--- Excerpted data Enclosed Below ---

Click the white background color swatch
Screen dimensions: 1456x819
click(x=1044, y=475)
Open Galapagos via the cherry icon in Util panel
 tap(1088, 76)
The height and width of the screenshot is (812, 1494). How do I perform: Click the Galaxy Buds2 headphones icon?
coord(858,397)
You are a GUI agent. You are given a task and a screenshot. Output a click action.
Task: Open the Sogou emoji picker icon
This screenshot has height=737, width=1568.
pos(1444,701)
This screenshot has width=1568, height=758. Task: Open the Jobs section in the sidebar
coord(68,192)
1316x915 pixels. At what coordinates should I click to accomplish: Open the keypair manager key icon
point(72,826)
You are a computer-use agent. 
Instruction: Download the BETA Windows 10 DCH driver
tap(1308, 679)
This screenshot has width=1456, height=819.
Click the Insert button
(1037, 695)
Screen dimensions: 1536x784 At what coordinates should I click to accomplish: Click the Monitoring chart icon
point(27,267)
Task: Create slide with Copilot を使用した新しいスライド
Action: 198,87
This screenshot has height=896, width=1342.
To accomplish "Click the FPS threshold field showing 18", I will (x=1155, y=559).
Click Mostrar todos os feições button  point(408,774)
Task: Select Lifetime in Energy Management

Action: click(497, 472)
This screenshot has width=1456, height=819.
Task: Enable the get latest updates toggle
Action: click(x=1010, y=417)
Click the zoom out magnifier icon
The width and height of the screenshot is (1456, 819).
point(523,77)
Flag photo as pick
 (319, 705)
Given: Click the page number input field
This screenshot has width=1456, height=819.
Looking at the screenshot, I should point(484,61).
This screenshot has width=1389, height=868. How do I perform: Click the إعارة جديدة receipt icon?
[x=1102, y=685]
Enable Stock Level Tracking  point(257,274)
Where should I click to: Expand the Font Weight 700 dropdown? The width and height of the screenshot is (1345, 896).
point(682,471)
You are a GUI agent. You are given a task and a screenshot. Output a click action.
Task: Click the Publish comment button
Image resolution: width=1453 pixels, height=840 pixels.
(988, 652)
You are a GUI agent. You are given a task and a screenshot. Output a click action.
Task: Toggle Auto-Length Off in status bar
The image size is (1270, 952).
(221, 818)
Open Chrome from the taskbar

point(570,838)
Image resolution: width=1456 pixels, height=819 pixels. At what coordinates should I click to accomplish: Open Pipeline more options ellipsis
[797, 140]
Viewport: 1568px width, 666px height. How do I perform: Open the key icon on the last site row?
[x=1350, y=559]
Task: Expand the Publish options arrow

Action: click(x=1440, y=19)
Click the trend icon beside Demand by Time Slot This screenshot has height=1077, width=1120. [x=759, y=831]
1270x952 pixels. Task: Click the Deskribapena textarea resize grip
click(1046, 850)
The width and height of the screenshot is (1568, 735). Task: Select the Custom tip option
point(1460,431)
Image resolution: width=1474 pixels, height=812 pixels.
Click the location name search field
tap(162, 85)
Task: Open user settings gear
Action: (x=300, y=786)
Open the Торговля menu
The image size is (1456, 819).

--- End of Enclosed Excerpted data ---

__Activity__
The expected response is the material above given again line by line, from its first line to the line holding "Click Mostrar todos", inclusive.

__Written solution__
Click the white background color swatch
Screen dimensions: 1456x819
click(x=1044, y=475)
Open Galapagos via the cherry icon in Util panel
 tap(1088, 76)
The height and width of the screenshot is (812, 1494). How do I perform: Click the Galaxy Buds2 headphones icon?
coord(858,397)
You are a GUI agent. You are given a task and a screenshot. Output a click action.
Task: Open the Sogou emoji picker icon
This screenshot has height=737, width=1568.
pos(1444,701)
This screenshot has width=1568, height=758. Task: Open the Jobs section in the sidebar
coord(68,192)
1316x915 pixels. At what coordinates should I click to accomplish: Open the keypair manager key icon
point(72,826)
You are a computer-use agent. 
Instruction: Download the BETA Windows 10 DCH driver
tap(1308, 679)
This screenshot has width=1456, height=819.
Click the Insert button
(1037, 695)
Screen dimensions: 1536x784 At what coordinates should I click to accomplish: Click the Monitoring chart icon
point(27,267)
Task: Create slide with Copilot を使用した新しいスライド
Action: 198,87
This screenshot has height=896, width=1342.
To accomplish "Click the FPS threshold field showing 18", I will (x=1155, y=559).
Click Mostrar todos os feições button  point(408,774)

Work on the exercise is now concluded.